Exercise brief -> Your answer must be the full set of entries, reproduced exactly.

******************************

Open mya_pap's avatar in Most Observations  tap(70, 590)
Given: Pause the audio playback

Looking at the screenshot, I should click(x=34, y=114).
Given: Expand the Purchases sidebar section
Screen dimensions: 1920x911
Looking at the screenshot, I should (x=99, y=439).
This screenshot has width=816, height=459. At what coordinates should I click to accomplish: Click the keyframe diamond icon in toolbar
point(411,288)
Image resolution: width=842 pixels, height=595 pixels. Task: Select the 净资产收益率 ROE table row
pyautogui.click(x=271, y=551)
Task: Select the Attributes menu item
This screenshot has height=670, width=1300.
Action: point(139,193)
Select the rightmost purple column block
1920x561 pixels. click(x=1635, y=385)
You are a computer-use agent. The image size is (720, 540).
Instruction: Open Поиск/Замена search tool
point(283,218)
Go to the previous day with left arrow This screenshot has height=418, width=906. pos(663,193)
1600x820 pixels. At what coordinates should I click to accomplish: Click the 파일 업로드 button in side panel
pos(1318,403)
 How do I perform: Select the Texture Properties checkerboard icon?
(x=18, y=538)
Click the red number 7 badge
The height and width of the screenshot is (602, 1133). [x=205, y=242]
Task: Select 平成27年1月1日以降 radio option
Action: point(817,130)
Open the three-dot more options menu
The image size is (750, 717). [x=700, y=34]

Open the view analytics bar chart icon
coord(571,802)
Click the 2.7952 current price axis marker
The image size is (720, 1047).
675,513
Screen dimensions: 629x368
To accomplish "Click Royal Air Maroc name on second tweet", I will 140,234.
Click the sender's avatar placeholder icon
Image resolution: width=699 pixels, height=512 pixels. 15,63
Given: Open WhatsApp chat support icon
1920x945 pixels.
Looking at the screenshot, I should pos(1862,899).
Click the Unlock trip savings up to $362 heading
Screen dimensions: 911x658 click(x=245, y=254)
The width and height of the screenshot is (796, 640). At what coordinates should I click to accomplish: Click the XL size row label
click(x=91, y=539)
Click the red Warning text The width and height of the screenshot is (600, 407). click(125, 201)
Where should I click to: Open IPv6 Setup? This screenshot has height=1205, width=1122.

******************************

Answer box ->
Open mya_pap's avatar in Most Observations  tap(70, 590)
Given: Pause the audio playback

Looking at the screenshot, I should click(x=34, y=114).
Given: Expand the Purchases sidebar section
Screen dimensions: 1920x911
Looking at the screenshot, I should (x=99, y=439).
This screenshot has width=816, height=459. At what coordinates should I click to accomplish: Click the keyframe diamond icon in toolbar
point(411,288)
Image resolution: width=842 pixels, height=595 pixels. Task: Select the 净资产收益率 ROE table row
pyautogui.click(x=271, y=551)
Task: Select the Attributes menu item
This screenshot has height=670, width=1300.
Action: point(139,193)
Select the rightmost purple column block
1920x561 pixels. click(x=1635, y=385)
You are a computer-use agent. The image size is (720, 540).
Instruction: Open Поиск/Замена search tool
point(283,218)
Go to the previous day with left arrow This screenshot has height=418, width=906. pos(663,193)
1600x820 pixels. At what coordinates should I click to accomplish: Click the 파일 업로드 button in side panel
pos(1318,403)
 How do I perform: Select the Texture Properties checkerboard icon?
(x=18, y=538)
Click the red number 7 badge
The height and width of the screenshot is (602, 1133). [x=205, y=242]
Task: Select 平成27年1月1日以降 radio option
Action: point(817,130)
Open the three-dot more options menu
The image size is (750, 717). [x=700, y=34]

Open the view analytics bar chart icon
coord(571,802)
Click the 2.7952 current price axis marker
The image size is (720, 1047).
675,513
Screen dimensions: 629x368
To accomplish "Click Royal Air Maroc name on second tweet", I will 140,234.
Click the sender's avatar placeholder icon
Image resolution: width=699 pixels, height=512 pixels. 15,63
Given: Open WhatsApp chat support icon
1920x945 pixels.
Looking at the screenshot, I should pos(1862,899).
Click the Unlock trip savings up to $362 heading
Screen dimensions: 911x658 click(x=245, y=254)
The width and height of the screenshot is (796, 640). At what coordinates should I click to accomplish: Click the XL size row label
click(x=91, y=539)
Click the red Warning text The width and height of the screenshot is (600, 407). click(125, 201)
Where should I click to: Open IPv6 Setup? This screenshot has height=1205, width=1122.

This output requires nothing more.